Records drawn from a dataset

# # # #

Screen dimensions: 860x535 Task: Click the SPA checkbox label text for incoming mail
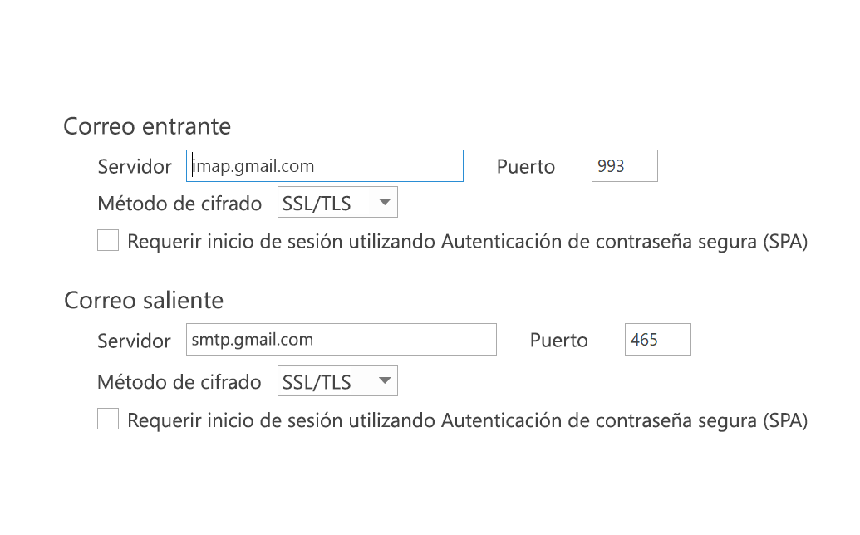coord(465,241)
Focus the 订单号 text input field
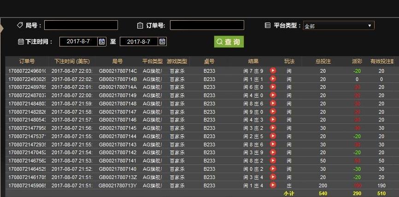The width and height of the screenshot is (399, 197). (207, 25)
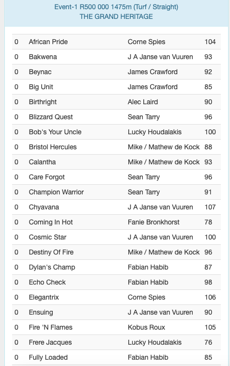Select the Calantha row
Screen dimensions: 230x366
pyautogui.click(x=116, y=162)
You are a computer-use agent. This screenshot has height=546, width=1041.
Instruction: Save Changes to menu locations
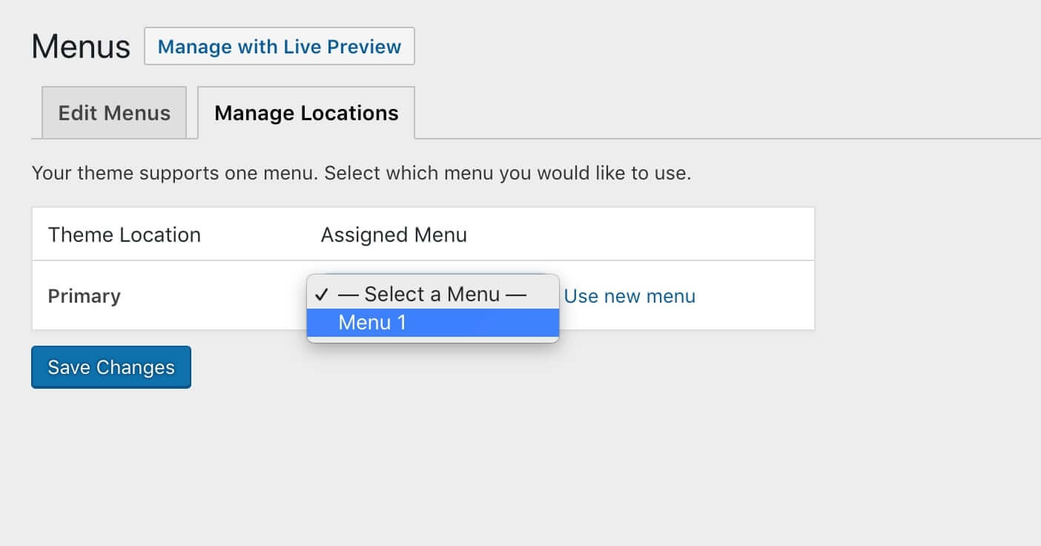tap(111, 367)
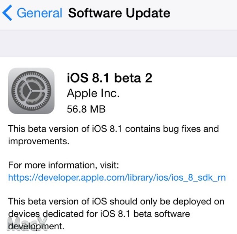Tap the 56.8 MB update size
Image resolution: width=237 pixels, height=234 pixels.
click(x=86, y=109)
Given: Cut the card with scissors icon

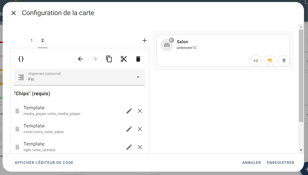Looking at the screenshot, I should coord(124,59).
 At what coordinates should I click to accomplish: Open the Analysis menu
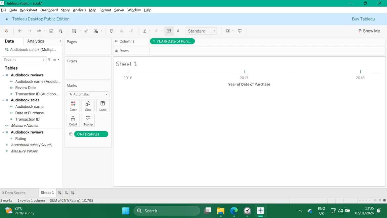click(79, 10)
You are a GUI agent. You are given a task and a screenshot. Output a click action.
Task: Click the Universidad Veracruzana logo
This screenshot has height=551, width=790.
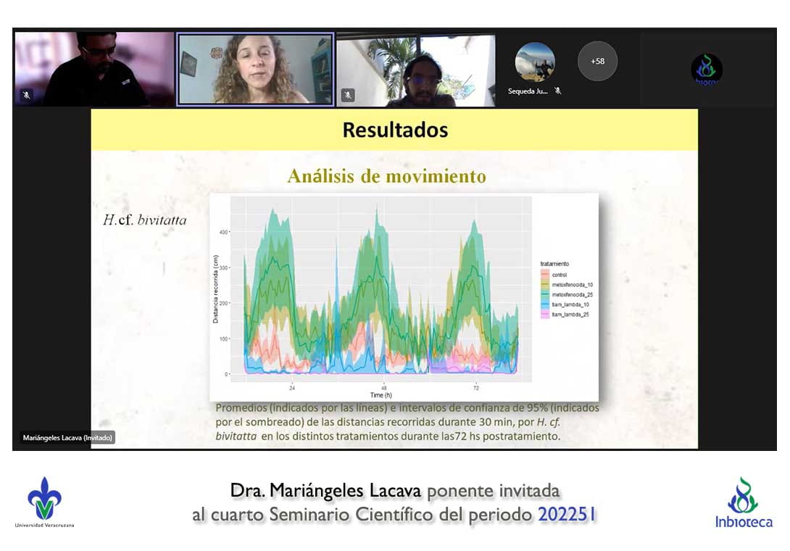44,502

# # # #

#### What is needed:
Using the entries, return every line where the word "agent" can be found.

#### Solution for this problem:
You are a computer-use agent. This screenshot has height=546, width=1041.
You are a GUI agent. You are given a task and a screenshot. Output a click action.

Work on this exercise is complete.